Hi all,
I apologize to anyone on the common-dev list, as I mistakenly posted
this question there first.
I am a GSoC student working on the Mahout project, but right now I am
having difficulty employing the Hadoop map/reduce API for reading my
data into the program in the first place. Specifically, I am wondering
about generating SequenceFiles from CSV files. The CSV files I am
interested in are matrix representations; each line corresponds to a
row, and each comma-separated value corresponds to a column. I know that
TextInputFormat will split according to each newline, but the key
provided is the byte offset, rather than the line number.
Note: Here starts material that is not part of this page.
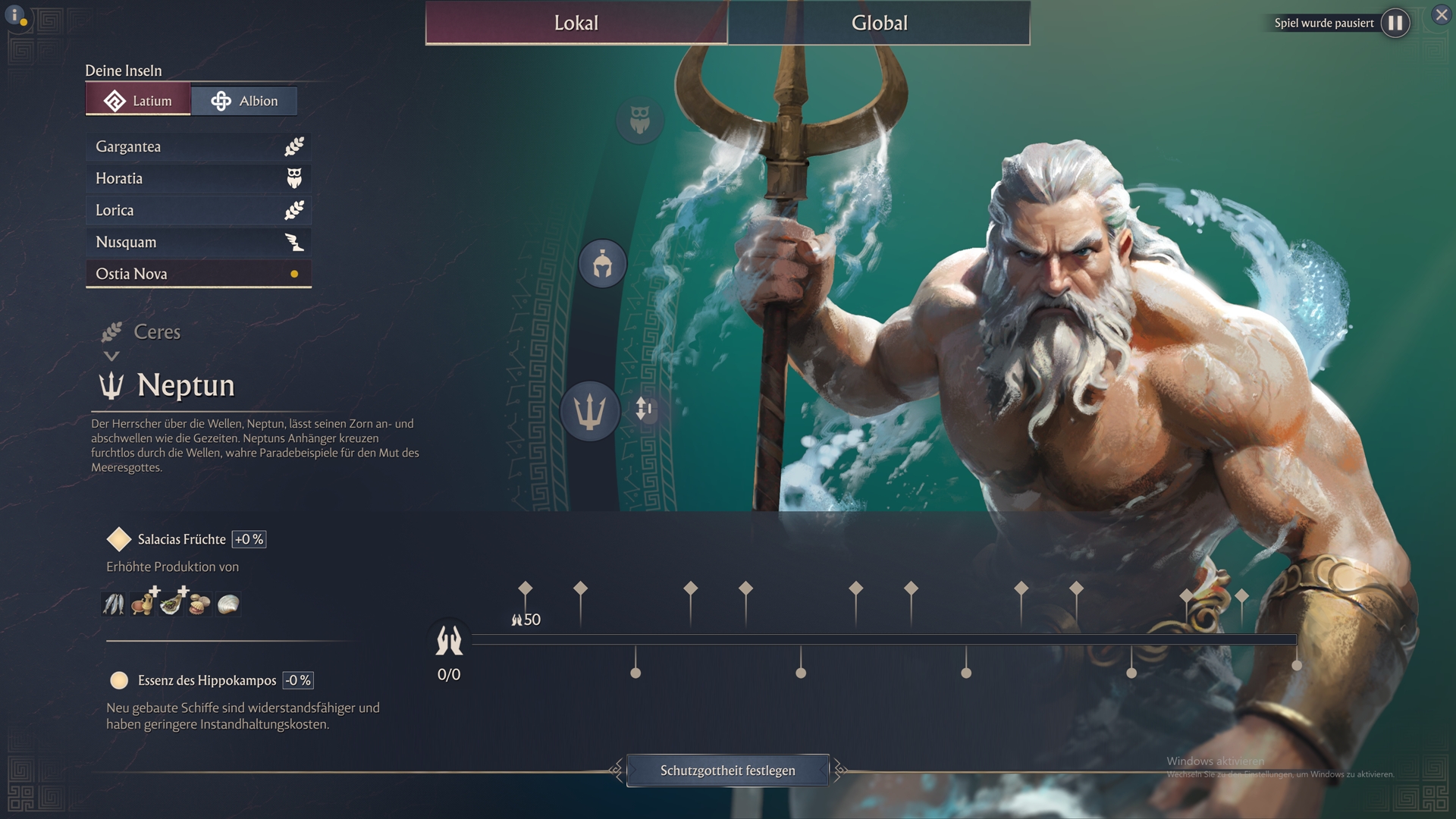Screen dimensions: 1456x819
Task: Select the Gargantea island row
Action: pyautogui.click(x=198, y=146)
Ideally, I'd
like to generate a Vector of each CSV row's elements and use the line
number as its key.
However, this byte offset could still be useful if, at the end of the
M/R task I could sort all the Vectors according to their keys and use
that ordering as the matrix. The documentation states that no sorting
occurs after the Reduce task, or at the end of the Map task if Reduce is
not used, so this approach seems unlikely to work. Would I instead need
to define a new InputFormat, or a new RecordReader, in order to create
meaningful keys and corresponding values? Or is there another strategy
(counters?) that I could use to accomplish mapping the line numbers of
the CSV files to rows in the ensuing matrix?
Thanks in advance!
Regards,
Shannon